▶ [TRY IT]
Only the lines holding "agent" are wanted here; copy each from the listing.

▶ [MATERIAL FOR THE TASK]
=====
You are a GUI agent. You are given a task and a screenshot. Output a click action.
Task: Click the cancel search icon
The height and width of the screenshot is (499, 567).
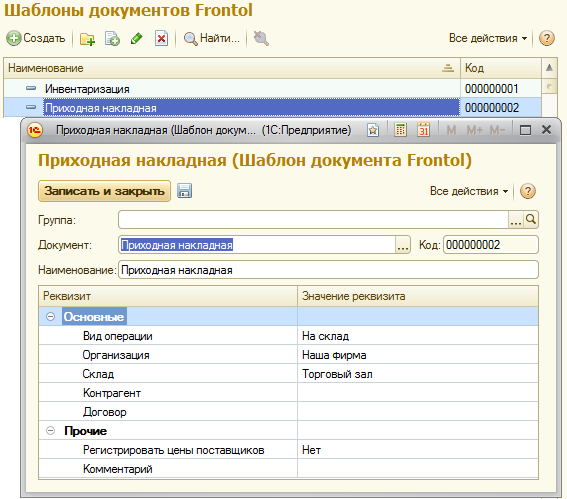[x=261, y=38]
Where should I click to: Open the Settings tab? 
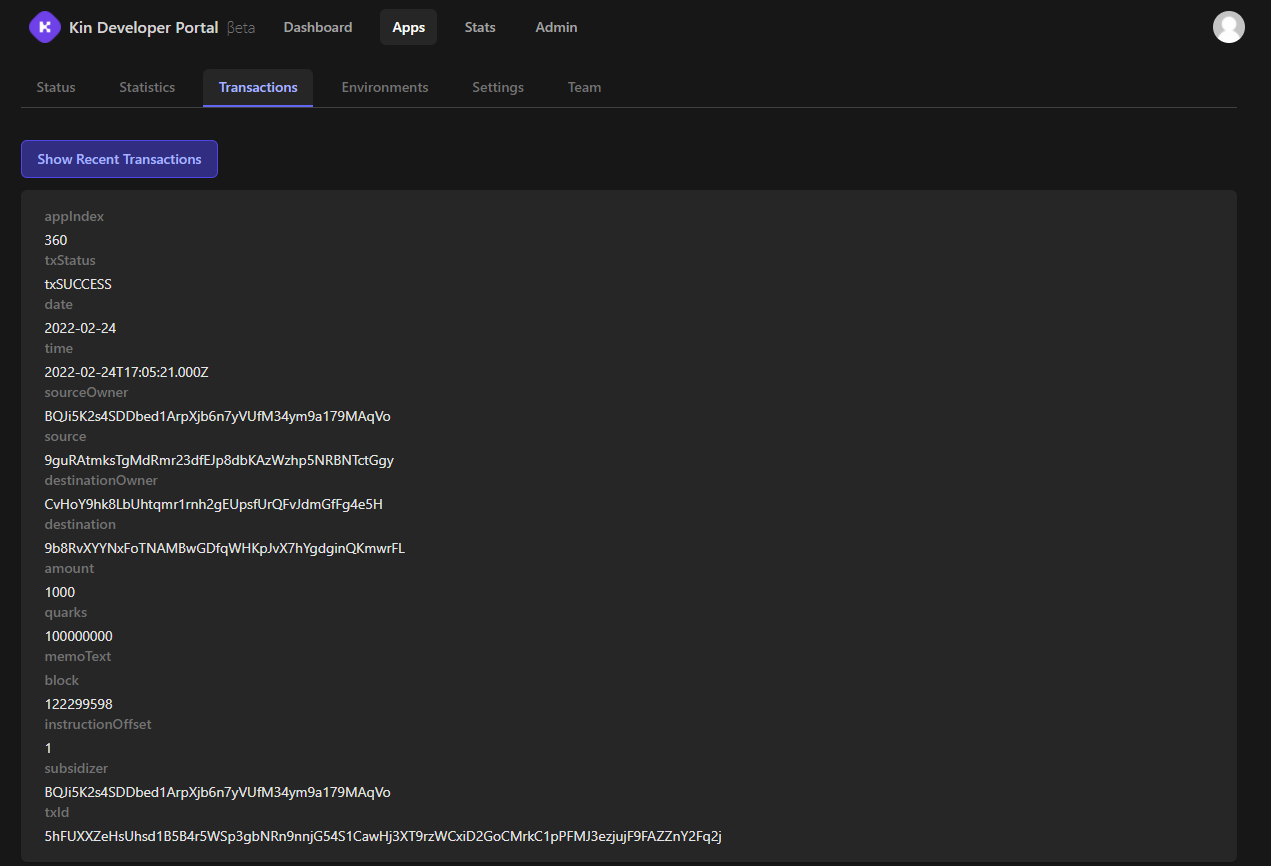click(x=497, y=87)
=====
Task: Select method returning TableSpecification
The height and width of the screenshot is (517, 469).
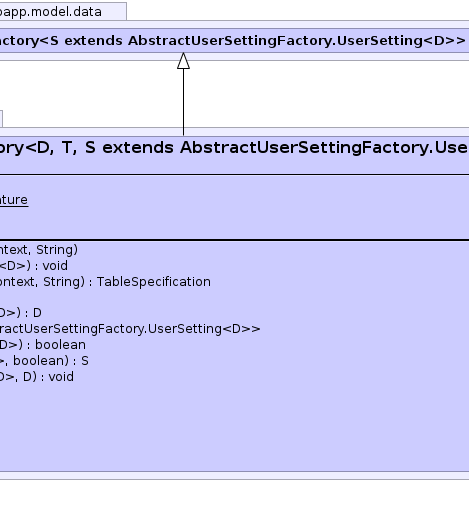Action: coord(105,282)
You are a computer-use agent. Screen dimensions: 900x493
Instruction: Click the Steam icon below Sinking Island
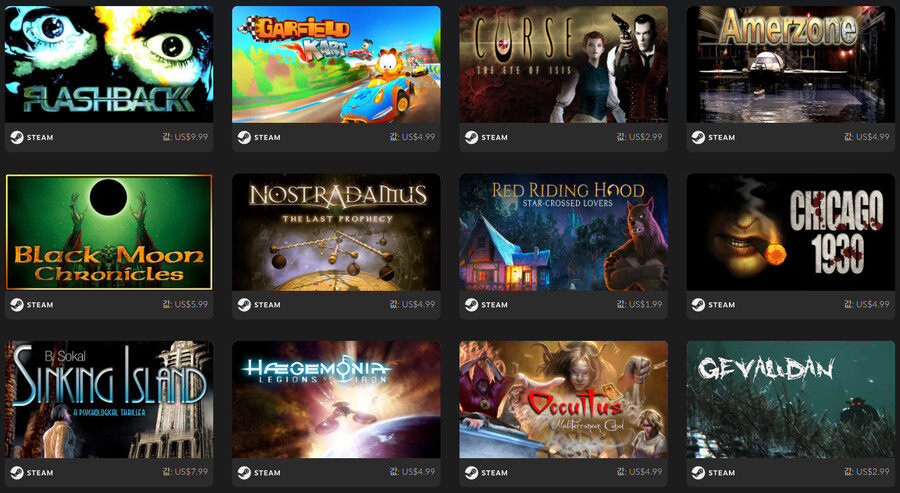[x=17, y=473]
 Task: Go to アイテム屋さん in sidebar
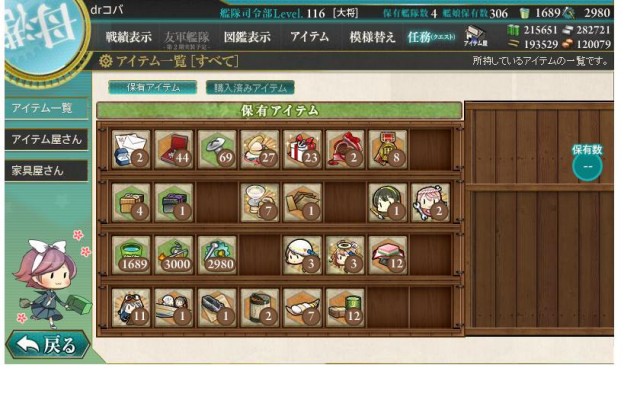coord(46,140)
=====
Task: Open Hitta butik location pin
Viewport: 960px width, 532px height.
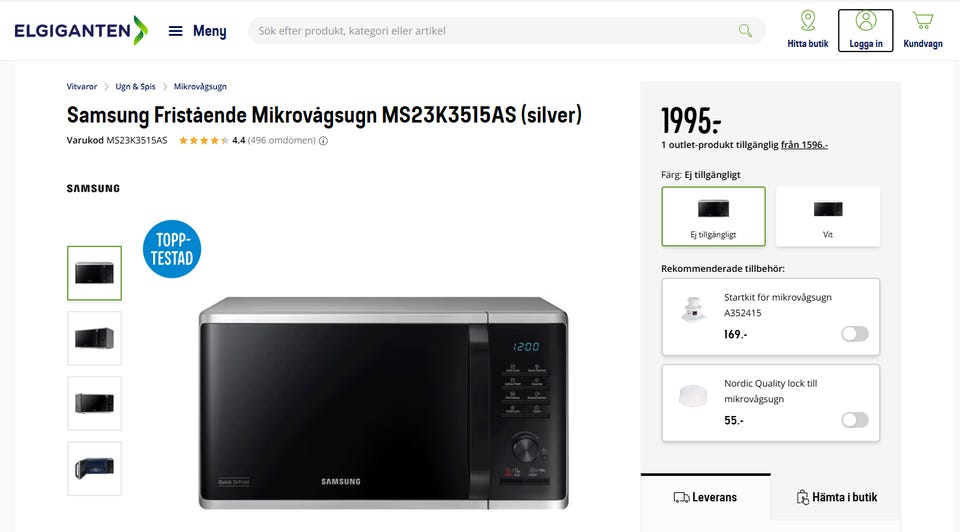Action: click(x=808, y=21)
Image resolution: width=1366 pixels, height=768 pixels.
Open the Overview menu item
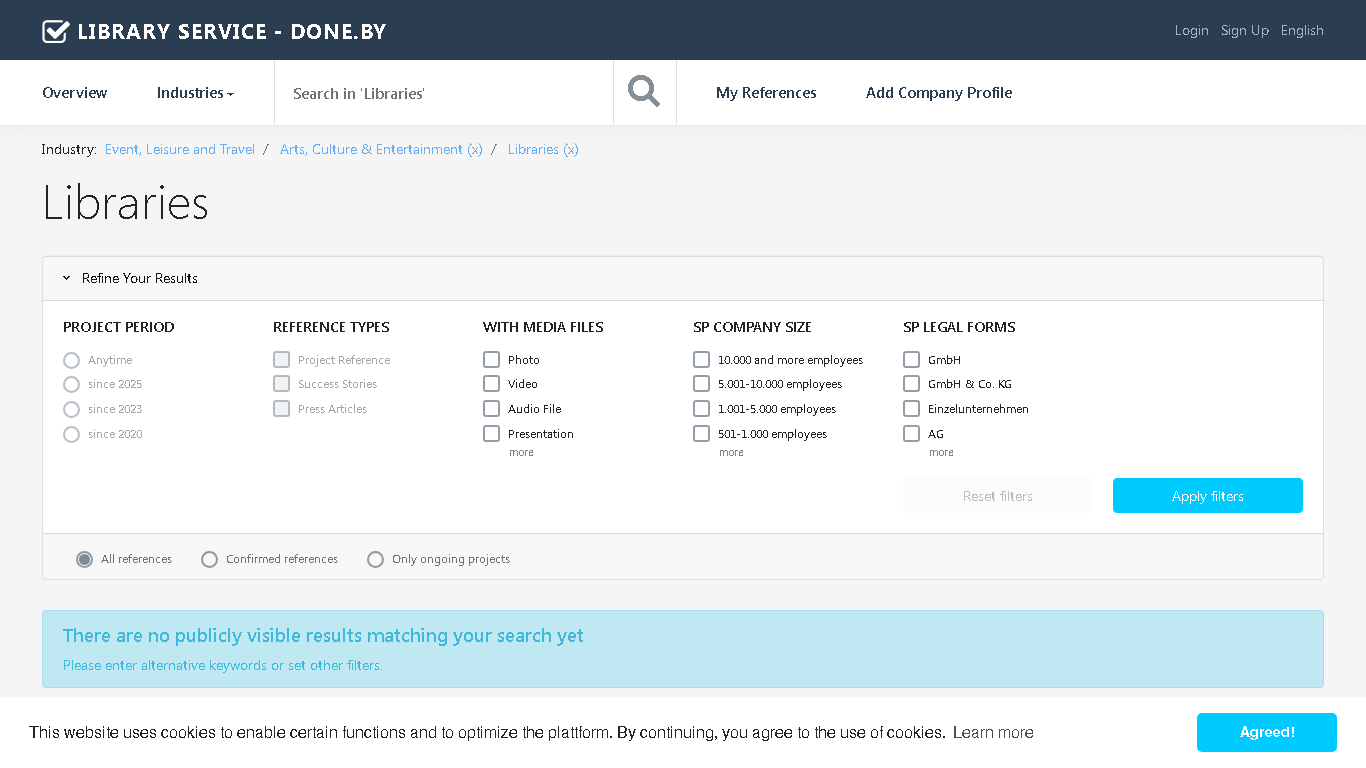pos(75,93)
=====
▶ [EXERCISE RESPONSE]
You are a GUI agent. You are given a task and a screenshot. Output a click action.
You are a computer-use agent. Screen dimensions: 900x493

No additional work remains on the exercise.